[START SELECTED EXTRACT]

Erin:No, no. It's more of a nuisance really. It's not that big a deal. So, I collected your hats and your coats...
Dwight:To be burned!
Erin:To be washed.
Angela:What do we do about our heads?
Dwight:I'm not gonna lie. Lye!
Erin:No, all we need is mayonnaise.
Angela:Excuse me?
Pam:She's right, it works. I would imagine.
Erin:Yes, it helps to suffrocate the little buddies and it's a really healthy alternative to the chemicals found in most lice shampoos.
Oscar:I can appreciate that. I also only eat local, organic produce.
Meredith:[walks in conference room] Shaboom! How do you like me now!?
Angela:Oh.
Oscar:Wow.
Meredith:Take a picture. It will last longer.
Angela:We don't want it to last longer. It's horrible.
Creed:Bald people make me sick.
Meredith:Yeah, yeah, everybody pile on Meredith. But I'm the only one with the balls to show them lice who's boss.

[END SELECTED EXTRACT]

# REQUESTS
• a. From the lice dialogue, write out the passage that begins at the words "Dwight:I'm not gonna" and stops after the words "longer. It's horrible.".
• b. Extend the lice dialogue with further lines that follow its final line.

[START MATERIAL]

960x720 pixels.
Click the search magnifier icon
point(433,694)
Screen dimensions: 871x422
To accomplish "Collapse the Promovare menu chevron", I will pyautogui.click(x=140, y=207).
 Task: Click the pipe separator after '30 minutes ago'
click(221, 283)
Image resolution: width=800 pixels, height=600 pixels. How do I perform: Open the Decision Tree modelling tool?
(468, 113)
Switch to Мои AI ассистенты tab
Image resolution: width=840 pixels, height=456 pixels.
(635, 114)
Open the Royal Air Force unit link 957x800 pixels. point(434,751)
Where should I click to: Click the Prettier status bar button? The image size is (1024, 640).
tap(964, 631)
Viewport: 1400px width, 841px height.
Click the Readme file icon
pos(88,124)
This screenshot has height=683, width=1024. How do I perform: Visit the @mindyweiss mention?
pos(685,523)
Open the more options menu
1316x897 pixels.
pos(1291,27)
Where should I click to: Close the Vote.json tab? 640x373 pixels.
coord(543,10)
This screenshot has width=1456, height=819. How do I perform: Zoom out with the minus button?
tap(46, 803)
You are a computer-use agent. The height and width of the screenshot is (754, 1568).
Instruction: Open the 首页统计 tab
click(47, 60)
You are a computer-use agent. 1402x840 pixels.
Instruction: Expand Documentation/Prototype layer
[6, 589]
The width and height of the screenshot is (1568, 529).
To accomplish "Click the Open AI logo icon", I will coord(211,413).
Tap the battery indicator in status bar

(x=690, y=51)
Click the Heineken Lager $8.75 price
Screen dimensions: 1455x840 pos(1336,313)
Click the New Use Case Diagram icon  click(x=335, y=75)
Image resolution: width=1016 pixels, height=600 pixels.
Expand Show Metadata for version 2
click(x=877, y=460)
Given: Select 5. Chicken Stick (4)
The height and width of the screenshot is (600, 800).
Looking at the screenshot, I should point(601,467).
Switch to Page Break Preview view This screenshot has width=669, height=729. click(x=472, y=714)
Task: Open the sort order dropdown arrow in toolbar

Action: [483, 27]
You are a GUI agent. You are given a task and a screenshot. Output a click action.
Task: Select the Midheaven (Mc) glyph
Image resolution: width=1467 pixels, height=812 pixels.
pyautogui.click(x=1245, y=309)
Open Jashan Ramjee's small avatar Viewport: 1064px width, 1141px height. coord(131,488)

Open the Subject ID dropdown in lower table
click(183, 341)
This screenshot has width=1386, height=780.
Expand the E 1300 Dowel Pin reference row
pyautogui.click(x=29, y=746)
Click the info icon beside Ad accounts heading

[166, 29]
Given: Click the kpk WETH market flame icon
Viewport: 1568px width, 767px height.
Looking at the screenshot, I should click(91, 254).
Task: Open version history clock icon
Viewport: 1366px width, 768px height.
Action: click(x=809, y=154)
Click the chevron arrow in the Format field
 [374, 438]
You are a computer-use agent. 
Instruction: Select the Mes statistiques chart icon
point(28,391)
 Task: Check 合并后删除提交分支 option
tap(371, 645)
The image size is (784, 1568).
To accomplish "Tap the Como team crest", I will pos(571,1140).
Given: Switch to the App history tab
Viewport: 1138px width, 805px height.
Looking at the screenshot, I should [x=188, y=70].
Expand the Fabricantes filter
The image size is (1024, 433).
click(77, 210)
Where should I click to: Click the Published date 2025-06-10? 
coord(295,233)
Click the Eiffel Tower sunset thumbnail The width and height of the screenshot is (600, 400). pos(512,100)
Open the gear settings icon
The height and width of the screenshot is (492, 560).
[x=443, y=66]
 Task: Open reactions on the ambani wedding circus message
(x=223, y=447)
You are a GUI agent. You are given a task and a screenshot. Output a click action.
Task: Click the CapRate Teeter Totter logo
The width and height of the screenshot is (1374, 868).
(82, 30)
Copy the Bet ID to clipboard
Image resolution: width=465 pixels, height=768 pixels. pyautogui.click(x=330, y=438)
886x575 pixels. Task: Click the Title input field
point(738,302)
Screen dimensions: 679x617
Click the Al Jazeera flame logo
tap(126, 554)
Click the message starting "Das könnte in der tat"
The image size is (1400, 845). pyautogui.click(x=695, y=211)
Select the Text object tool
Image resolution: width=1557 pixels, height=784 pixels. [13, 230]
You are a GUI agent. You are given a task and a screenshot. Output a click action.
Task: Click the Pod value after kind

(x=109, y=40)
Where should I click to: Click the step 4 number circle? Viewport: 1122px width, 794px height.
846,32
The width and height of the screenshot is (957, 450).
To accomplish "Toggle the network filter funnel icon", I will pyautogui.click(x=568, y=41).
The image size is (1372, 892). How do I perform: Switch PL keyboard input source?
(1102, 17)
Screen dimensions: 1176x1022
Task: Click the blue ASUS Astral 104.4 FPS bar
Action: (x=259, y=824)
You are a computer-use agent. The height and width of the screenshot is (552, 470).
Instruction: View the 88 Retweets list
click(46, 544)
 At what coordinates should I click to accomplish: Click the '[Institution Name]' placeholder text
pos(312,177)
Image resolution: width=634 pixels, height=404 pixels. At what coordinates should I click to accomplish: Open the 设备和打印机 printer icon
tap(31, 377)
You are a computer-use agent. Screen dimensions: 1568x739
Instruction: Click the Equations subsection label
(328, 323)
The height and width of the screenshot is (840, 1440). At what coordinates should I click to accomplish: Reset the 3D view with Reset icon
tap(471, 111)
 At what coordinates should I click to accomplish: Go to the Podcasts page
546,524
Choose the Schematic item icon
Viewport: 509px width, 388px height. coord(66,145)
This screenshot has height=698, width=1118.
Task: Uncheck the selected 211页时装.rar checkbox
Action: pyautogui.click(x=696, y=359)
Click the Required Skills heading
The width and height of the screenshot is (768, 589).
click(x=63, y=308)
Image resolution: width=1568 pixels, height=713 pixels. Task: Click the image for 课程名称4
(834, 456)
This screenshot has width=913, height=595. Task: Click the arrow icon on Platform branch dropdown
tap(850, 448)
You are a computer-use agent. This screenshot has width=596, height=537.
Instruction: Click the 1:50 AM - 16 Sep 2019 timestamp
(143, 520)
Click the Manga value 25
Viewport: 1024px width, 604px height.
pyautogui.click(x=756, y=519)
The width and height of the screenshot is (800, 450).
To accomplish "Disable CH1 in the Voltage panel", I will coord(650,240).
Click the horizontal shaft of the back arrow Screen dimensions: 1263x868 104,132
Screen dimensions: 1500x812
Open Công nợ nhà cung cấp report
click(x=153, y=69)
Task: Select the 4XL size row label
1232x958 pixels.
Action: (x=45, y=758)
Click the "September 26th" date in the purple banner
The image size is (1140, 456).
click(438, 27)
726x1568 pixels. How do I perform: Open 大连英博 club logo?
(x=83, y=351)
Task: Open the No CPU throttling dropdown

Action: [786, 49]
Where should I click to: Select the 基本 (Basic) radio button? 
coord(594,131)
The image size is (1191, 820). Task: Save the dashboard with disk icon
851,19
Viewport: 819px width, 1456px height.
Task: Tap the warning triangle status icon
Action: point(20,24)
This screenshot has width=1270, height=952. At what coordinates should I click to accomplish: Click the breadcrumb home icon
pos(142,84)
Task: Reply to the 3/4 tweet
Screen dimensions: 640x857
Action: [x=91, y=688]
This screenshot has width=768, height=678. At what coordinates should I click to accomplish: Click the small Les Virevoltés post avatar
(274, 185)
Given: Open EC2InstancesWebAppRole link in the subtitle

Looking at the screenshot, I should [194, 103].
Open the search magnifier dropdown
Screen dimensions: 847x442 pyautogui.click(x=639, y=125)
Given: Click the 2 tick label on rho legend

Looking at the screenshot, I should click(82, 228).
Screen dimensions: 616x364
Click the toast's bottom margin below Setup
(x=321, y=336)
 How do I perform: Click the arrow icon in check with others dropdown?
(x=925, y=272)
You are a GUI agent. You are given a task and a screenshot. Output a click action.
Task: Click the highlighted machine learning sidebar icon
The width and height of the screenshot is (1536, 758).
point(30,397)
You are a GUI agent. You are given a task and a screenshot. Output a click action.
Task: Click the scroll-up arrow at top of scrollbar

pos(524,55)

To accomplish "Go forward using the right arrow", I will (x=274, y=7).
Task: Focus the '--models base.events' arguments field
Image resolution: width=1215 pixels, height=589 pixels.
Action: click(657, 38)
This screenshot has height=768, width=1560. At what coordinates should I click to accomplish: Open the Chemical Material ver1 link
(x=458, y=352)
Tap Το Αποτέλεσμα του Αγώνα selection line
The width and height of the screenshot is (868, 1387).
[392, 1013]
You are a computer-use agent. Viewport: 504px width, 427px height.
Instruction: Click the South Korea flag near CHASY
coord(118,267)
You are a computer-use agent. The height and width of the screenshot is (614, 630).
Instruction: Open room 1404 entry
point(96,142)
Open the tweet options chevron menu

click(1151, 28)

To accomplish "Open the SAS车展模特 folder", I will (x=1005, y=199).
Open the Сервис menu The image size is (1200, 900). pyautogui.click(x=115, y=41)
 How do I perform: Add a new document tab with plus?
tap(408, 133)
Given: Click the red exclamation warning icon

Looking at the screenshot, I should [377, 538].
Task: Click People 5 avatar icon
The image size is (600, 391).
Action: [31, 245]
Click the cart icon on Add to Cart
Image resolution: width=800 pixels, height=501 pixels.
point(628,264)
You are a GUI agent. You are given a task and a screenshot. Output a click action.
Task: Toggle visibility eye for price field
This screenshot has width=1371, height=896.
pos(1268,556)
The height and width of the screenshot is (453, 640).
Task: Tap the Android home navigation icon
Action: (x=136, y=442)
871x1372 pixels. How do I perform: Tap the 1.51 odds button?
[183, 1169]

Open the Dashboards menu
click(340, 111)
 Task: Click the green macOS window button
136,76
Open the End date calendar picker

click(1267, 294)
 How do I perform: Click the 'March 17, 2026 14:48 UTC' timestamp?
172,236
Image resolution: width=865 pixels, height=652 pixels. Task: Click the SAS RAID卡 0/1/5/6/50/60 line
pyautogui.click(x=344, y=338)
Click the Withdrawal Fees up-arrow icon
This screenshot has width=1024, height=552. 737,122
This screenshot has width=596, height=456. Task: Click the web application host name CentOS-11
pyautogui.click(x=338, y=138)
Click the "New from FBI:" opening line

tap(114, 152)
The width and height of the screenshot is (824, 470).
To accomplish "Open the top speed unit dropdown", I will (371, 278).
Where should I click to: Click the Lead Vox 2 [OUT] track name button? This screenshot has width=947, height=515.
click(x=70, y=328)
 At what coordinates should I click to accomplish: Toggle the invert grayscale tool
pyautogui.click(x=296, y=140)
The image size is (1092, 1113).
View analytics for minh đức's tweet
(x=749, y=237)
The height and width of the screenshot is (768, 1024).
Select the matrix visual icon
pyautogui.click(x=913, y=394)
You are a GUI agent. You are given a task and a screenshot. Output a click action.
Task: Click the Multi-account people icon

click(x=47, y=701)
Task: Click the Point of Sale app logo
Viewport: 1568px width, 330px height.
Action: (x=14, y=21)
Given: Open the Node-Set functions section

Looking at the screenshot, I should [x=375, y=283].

[END MATERIAL]

# EXPECTED ANSWERS
• a.
Dwight:I'm not gonna lie. Lye!
Erin:No, all we need is mayonnaise.
Angela:Excuse me?
Pam:She's right, it works. I would imagine.
Erin:Yes, it helps to suffrocate the little buddies and it's a really healthy alternative to the chemicals found in most lice shampoos.
Oscar:I can appreciate that. I also only eat local, organic produce.
Meredith:[walks in conference room] Shaboom! How do you like me now!?
Angela:Oh.
Oscar:Wow.
Meredith:Take a picture. It will last longer.
Angela:We don't want it to last longer. It's horrible.

• b.
Erin:Ok, nobody panic. If everybody just follows my instructions, then nobody else needs to end up bald. Not that it looks bad, Meredith. It looks...It looks awesome. You look like a baby who suddenly aged 50 years. A cute baby, but something sucked the life force out of it. I'm so sorry. We need mayonnaise! We need it now.
Pam:Oh! Uh, uh I'll go.
Angela:Okay. Oh, thank you.
Oscar:You're a saint, Pam.
Pam:No, no, it's not a big deal, please. No. Um, Meredith can I get you something special while I'm at the store, candy, or...or one of those stylish turbans?
Meredith:Thanks Pam! I'll take a pack of Nicorette gum and a pack of Kools.
Pam:Okay.
Dwight:Let's talk pubes, people.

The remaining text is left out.